Definitely push back. And transfer £1000 or whatever the total is to your own account asap. Tell him two can play this game.

Manara · 19/12/2024 09:36

LPOG · 19/12/2024 08:59

It's not ridiculous to spend money on the people you want to. Just take the same amount out of savings for yourself.

He's lying to OP though.

bevm72yellow · 17/01/2025 11:14

it depends what the gifts are. If it is small e.g. less than £100 up to 200 ...that is not huge. If it is £1000...yes that is signifcant. If his family do child care or help your family out e.g keep an eye on things when you on holidays, do regular favours then the good size gift amounts would be necessary to keep family on board and acknowledge their helpfulness and time. If they do not help out in any way then using all the money to meet an unreasonable standard of gifting that affects your family is taking from your family spending pot. if so I would used the joint for a new kitchen/ bathroom flooring/ sofa/ table more help at home e.g. cleaner every few weeks....because they are all needs not wants.

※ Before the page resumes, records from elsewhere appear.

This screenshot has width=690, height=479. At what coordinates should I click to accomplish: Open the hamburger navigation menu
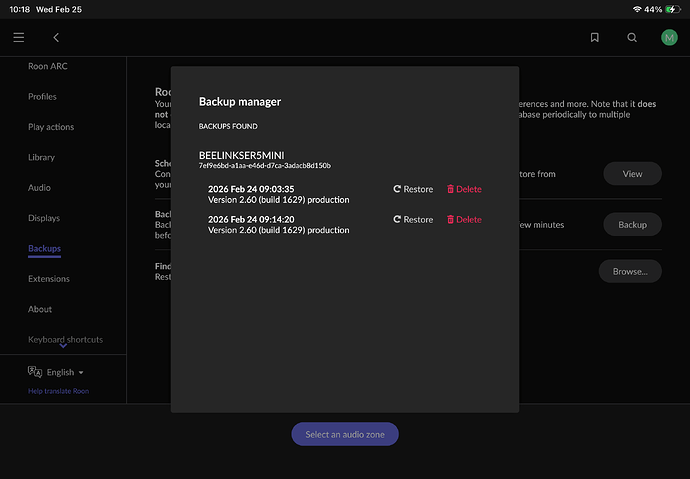click(19, 37)
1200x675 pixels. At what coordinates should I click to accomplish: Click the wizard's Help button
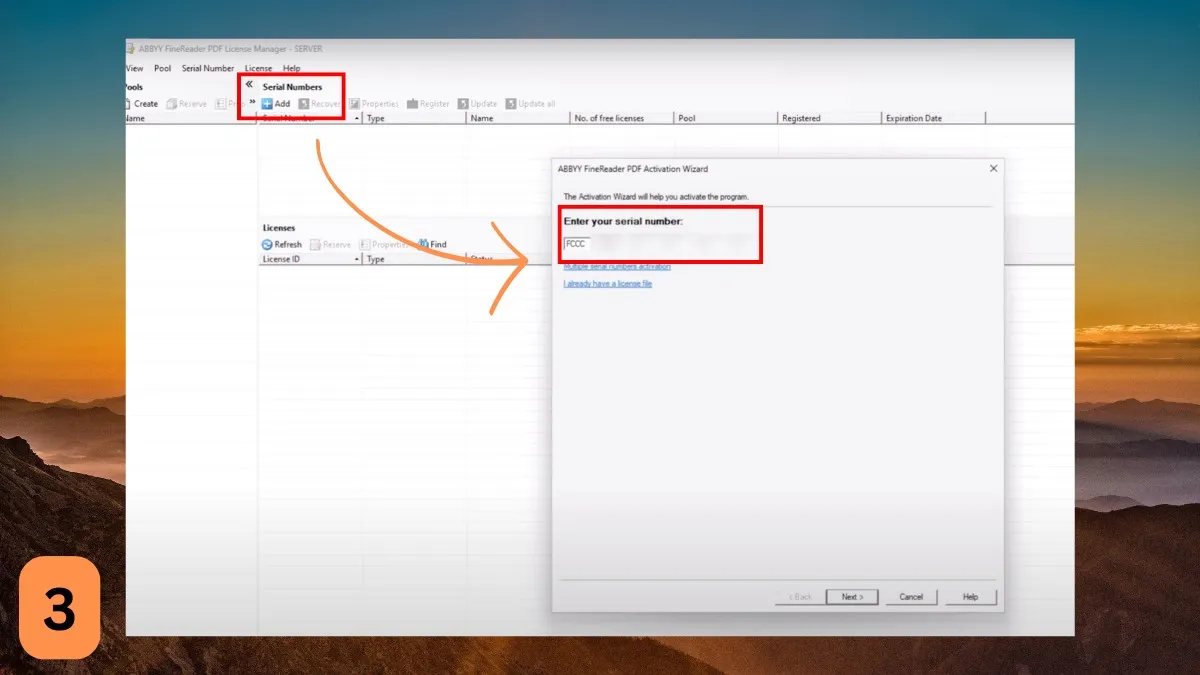970,597
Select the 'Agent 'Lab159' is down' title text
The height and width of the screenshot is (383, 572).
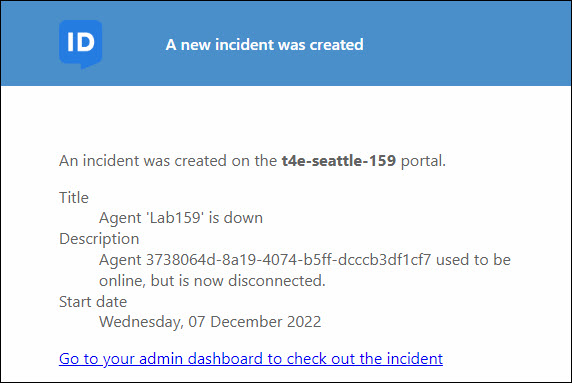coord(181,218)
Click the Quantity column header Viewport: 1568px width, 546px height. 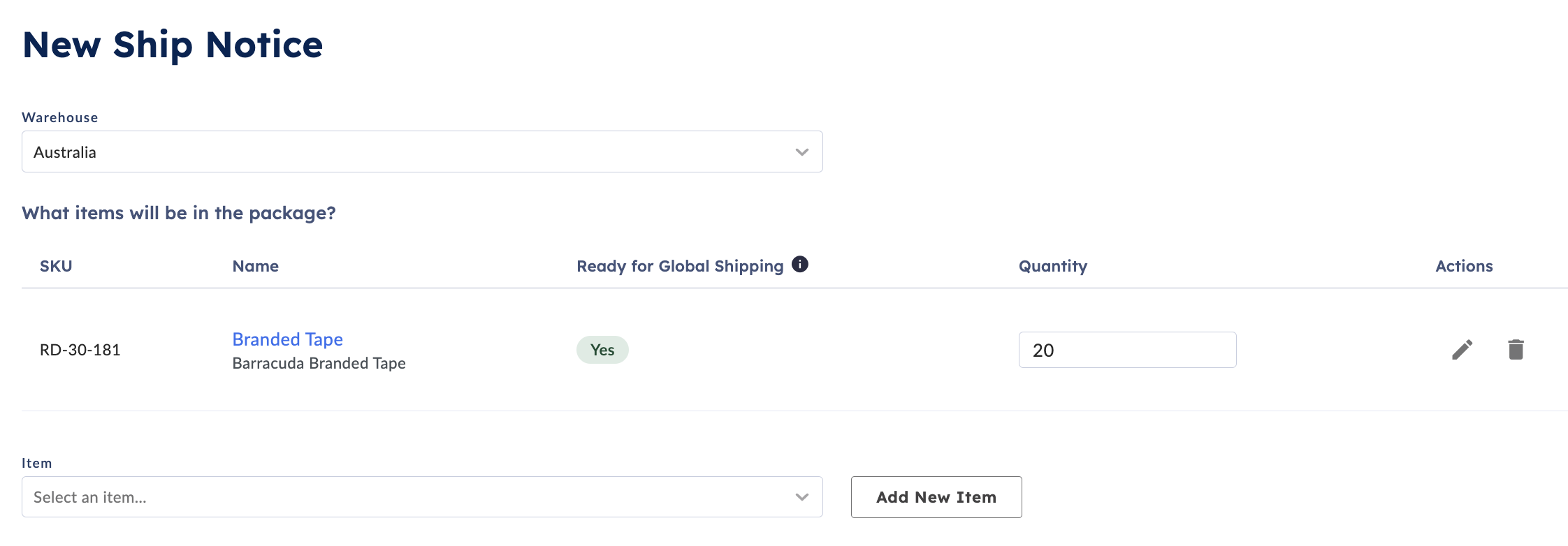tap(1053, 266)
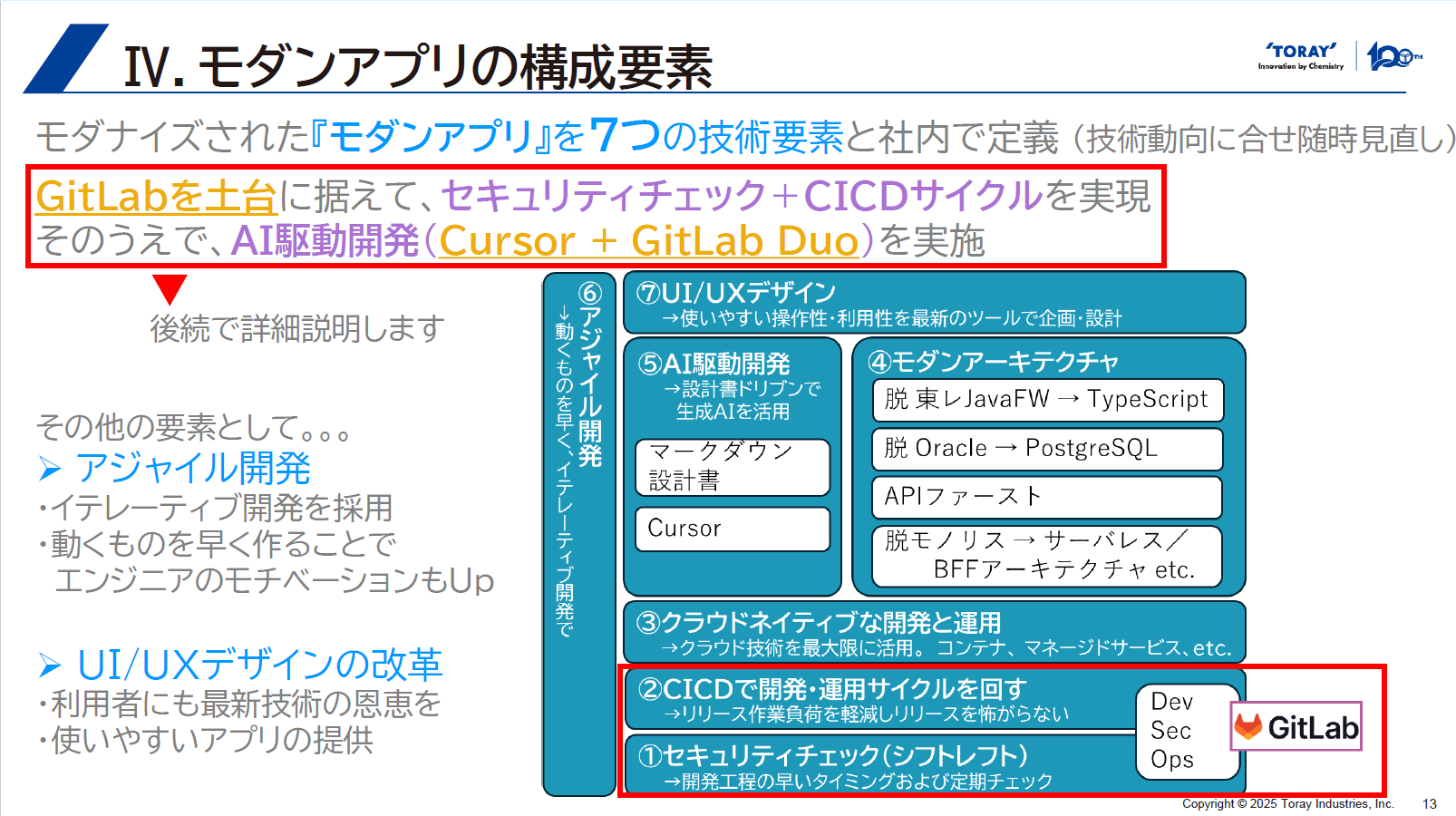Click the 脱 Oracle → PostgreSQL box
The height and width of the screenshot is (816, 1456).
pos(1047,449)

Farmwifefarmlife · 17/01/2025 12:48

DustyLee123 · 15/12/2024 08:33

I don’t know, but it’s hundreds. It’s over £100 each.

Edited

That’s excessive! I don’t think he should use joint savings if it’s that much money!

Codlingmoths · 17/01/2025 12:51

Don’t let him jsut lie to you. There was a good suggestion above, or ‘do you not feel very uncomfortable just lying to me about this? Have a look at the transactions, I feel like you think I’m stupid.’

DustyLee123 · 17/01/2025 12:55

I’ve still not had the conversation yet. The young me would have had it out, but older me doesn’t like the confrontation.

OP posts:
Twaddlepip · 17/01/2025 13:33

DustyLee123 · 15/12/2024 08:01

His wages and mine have bought the kids presents, he’s run out of money.

He’s pathetic. I’d demand he reimburse the family pot from his own personal pot. And to maybe learn to budget.